Quoted passage -
** BEGIN **

Order No. 1000 states that public utility transmission providers must remove the ROFR for a transmission facility selected in a regional transmission plan for purposes of cost allocation from FERC-approved tariffs and agreements, subject to the following four limitations:

  • The removal of ROFR does not apply to a transmission facility not selected in a regional transmission plan for purposes of cost allocation (this limitation would encompass facilities listed in a regional transmission plan for information or other non-cost allocation purposes). Id. at P 318;
  • The removal of ROFR does not apply to upgrades. Id. at P 319;
  • Public utility transmission providers in a transmission planning region may use competitive bidding to solicit projects or developers. Id. at PP 321, 336; and
  • The requirement does not affect state or local rules regarding construction of transmission facilities (including rules related to siting or permitting). Id. at P 287.

The Commission also adds that incumbent transmission providers could continue to propose transmission projects as part of the transmission planning and cost allocation process. Id. at PP 262, 264. Order No. 1000 declines to implement the proposal that would have guaranteed project sponsors project rights for a defined period of time. Id. at P 334.

  • Reliability Concerns:

Order No. 1000 requires public utility transmission providers to amend their tariffs to require reevaluation of regional transmission plans to determine whether delays in development of a transmission facility requires evaluation of alternative solutions to meet the transmission need, including solutions proposed by incumbents, to ensure that incumbents can meet reliability needs or service obligations. Id. at P 263. In her statement, Commissioner LaFleur emphasized that this requirement, along with i) the fact that ROFR still applies to upgrades to existing facilities and transmission facilities not selected in a regional transmission plan for purposes of cost allocation, and ii) that incumbents may still submit projects, work together to protect an incumbent's right to build transmission needed to meet reliability obligations.

In addition, the Commission addresses the intersection between Order No. 1000 and the NERC Reliability Standards. The Commission explains that if public utility transmission providers "follow[ ] the NERC approved mitigation plan, the Commission will not subject that public utility transmission provider to enforcement action for the specific NERC reliability standard violation(s) caused by a nonincumbent transmission developer's decision to abandon a transmission facility." Id. at P 344.

  • Non-Public Utilities:

Order No. 1000 also addresses concerns raised as to the application of the rulemaking to nonpublic utilities, by stating that participation by non-public utilities in Order No. 1000's requirements while expected, is voluntary.

In particular, the Commission in Order No. 1000 states:

In response to G&T Cooperatives and others, we note that the Commission is not acting here under the FPA to require non-public utility transmission providers to participate in regional transmission planning processes or to agree to a method or methods for allocating the costs of their transmission facilities. Under the reciprocity provision, if a public utility transmission provider seeks transmission service from a non-public utility transmission provider to which it provides open access transmission service, the non-public utility transmission provider that owns, controls or operates transmission facilities must provide comparable transmission service that it is capable of providing on its own system. A non-public utility transmission provider that elects to receive such service, therefore, must do so on terms that satisfy the reciprocity condition. Id. at P 819.

** END **

Material provided -
** BEGIN **

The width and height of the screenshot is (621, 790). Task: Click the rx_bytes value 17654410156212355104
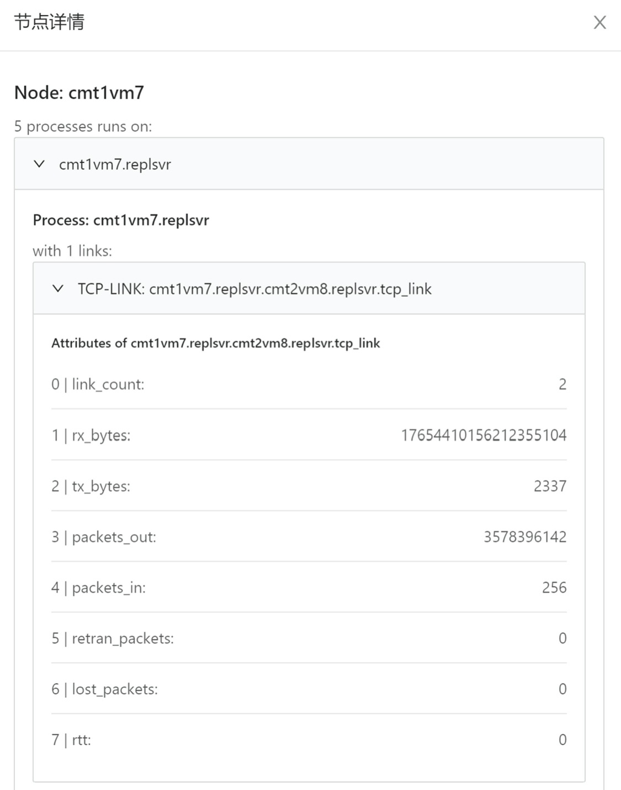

** END **
** BEGIN **

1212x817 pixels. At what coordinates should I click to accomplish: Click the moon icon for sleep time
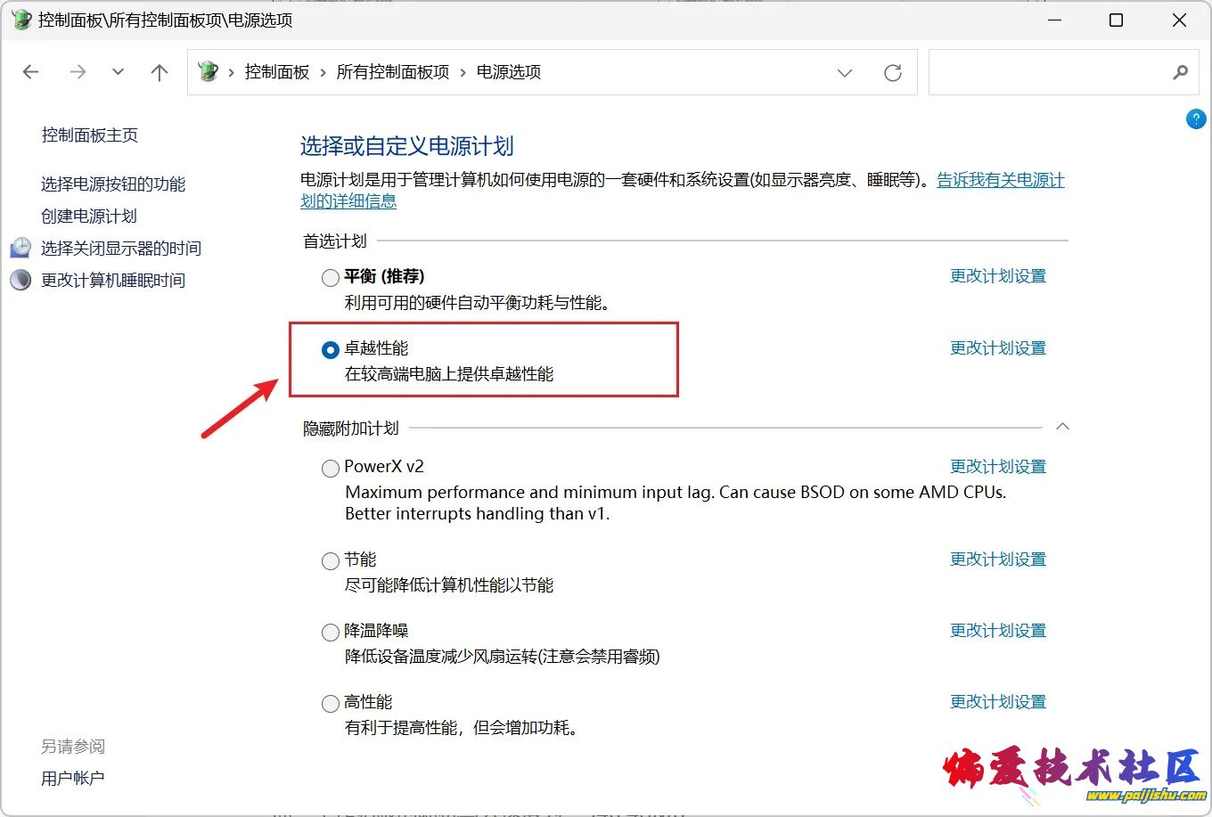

** END **

Tasks -
- a) Answer these questions from the Order No. 1000 excerpt:
(i) Which paragraph is cited for the limitation saying that removing ROFR does not apply to upgrades?
(ii) Which commissioner's statement is mentioned?
(iii) What proposal did Order No. 1000 decline to put in place?
- b) Do these statements agree with the Order No. 1000 excerpt? Answer yes or no for each and quote the words that decide it.
(i) Removing ROFR applies to upgrades.
(ii) Incumbent transmission providers may still propose transmission projects.
(iii) Non-public utilities must take part in Order No. 1000's requirements.
- c) Transcribe the Order No. 1000 excerpt word for word from "Order No. 1000 requires" to "meet reliability obligations.".
The rows are separate material, unrelated to the Order No. 1000 excerpt.

Responses for each task -
- a)
(i) P 319
(ii) Commissioner LaFleur
(iii) The proposal that would have guaranteed project sponsors project rights for a defined period of time

- b)
(i) No: "The removal of ROFR does not apply to upgrades."
(ii) Yes: "incumbent transmission providers could continue to propose transmission projects as part of the transmission planning and cost allocation process"
(iii) No: "participation by non-public utilities in Order No. 1000's requirements while expected, is voluntary"

- c)
Order No. 1000 requires public utility transmission providers to amend their tariffs to require reevaluation of regional transmission plans to determine whether delays in development of a transmission facility requires evaluation of alternative solutions to meet the transmission need, including solutions proposed by incumbents, to ensure that incumbents can meet reliability needs or service obligations. Id. at P 263. In her statement, Commissioner LaFleur emphasized that this requirement, along with i) the fact that ROFR still applies to upgrades to existing facilities and transmission facilities not selected in a regional transmission plan for purposes of cost allocation, and ii) that incumbents may still submit projects, work together to protect an incumbent's right to build transmission needed to meet reliability obligations.